WHAT TO PRODUCE: A copy is needed of each line in the records that has the word "Getting".

--- TASK INPUT Enclosed Below ---

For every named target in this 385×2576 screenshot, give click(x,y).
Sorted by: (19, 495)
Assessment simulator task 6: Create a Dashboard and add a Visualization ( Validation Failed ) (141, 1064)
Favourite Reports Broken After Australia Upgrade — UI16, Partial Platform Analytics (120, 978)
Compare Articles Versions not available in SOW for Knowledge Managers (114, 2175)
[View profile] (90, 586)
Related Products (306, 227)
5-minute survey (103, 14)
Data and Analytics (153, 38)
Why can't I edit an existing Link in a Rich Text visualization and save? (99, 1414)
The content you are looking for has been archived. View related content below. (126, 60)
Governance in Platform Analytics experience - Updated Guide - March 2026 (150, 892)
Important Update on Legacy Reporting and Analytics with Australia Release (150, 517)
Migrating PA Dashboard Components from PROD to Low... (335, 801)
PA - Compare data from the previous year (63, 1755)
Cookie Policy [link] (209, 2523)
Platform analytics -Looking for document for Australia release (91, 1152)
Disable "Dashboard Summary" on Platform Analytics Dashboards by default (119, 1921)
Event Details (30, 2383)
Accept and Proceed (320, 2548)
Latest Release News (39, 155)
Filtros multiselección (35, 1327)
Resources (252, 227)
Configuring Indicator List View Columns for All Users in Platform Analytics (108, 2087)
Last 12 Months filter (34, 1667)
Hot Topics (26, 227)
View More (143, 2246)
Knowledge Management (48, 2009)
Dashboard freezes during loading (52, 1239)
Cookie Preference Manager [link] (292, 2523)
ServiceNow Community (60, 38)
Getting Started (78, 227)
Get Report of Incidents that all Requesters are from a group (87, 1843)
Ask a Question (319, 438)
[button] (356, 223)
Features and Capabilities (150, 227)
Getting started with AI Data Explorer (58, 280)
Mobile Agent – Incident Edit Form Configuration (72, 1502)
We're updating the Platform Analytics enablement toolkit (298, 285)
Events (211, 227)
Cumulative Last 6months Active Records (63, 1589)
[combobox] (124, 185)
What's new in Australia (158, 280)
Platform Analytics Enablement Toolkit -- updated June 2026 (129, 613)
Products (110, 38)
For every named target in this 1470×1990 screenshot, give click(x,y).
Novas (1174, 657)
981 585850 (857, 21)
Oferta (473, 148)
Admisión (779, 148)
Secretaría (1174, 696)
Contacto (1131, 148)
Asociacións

--- End of Enclosed TASK INPUT ---

SOLUTION TO THIS PROBLEM:
Getting Started (78, 227)
Getting started with AI Data Explorer (58, 280)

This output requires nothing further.